▶ Task description
Reproduce verbatim, line by line, everything from the line containing "Screen dimensions: 718x1568" to the last line of the listing below; add nothing.

▶ Data to examine
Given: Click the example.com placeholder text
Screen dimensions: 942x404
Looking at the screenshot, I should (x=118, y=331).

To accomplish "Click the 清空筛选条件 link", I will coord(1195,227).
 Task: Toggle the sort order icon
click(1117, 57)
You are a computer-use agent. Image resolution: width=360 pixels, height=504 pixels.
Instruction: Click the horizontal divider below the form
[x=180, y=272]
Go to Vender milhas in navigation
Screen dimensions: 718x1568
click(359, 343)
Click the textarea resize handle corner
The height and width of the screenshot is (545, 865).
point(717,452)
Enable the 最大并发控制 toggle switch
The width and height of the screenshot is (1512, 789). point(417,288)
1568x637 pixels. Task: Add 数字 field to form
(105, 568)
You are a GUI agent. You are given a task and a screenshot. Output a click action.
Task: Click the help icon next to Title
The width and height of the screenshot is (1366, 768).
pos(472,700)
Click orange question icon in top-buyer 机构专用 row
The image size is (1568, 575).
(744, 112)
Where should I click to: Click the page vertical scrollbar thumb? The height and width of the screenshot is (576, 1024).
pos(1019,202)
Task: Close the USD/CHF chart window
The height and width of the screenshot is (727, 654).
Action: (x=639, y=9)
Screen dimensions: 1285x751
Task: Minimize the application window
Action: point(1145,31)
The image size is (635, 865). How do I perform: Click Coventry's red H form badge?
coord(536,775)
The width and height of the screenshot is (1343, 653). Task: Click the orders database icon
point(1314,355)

▶ Response
Screen dimensions: 718x1568
click(359, 343)
Click the textarea resize handle corner
The height and width of the screenshot is (545, 865).
point(717,452)
Enable the 最大并发控制 toggle switch
The width and height of the screenshot is (1512, 789). point(417,288)
1568x637 pixels. Task: Add 数字 field to form
(105, 568)
You are a GUI agent. You are given a task and a screenshot. Output a click action.
Task: Click the help icon next to Title
The width and height of the screenshot is (1366, 768).
pos(472,700)
Click orange question icon in top-buyer 机构专用 row
The image size is (1568, 575).
(744, 112)
Where should I click to: Click the page vertical scrollbar thumb? The height and width of the screenshot is (576, 1024).
pos(1019,202)
Task: Close the USD/CHF chart window
The height and width of the screenshot is (727, 654).
Action: (x=639, y=9)
Screen dimensions: 1285x751
Task: Minimize the application window
Action: point(1145,31)
The image size is (635, 865). How do I perform: Click Coventry's red H form badge?
coord(536,775)
The width and height of the screenshot is (1343, 653). Task: Click the orders database icon
point(1314,355)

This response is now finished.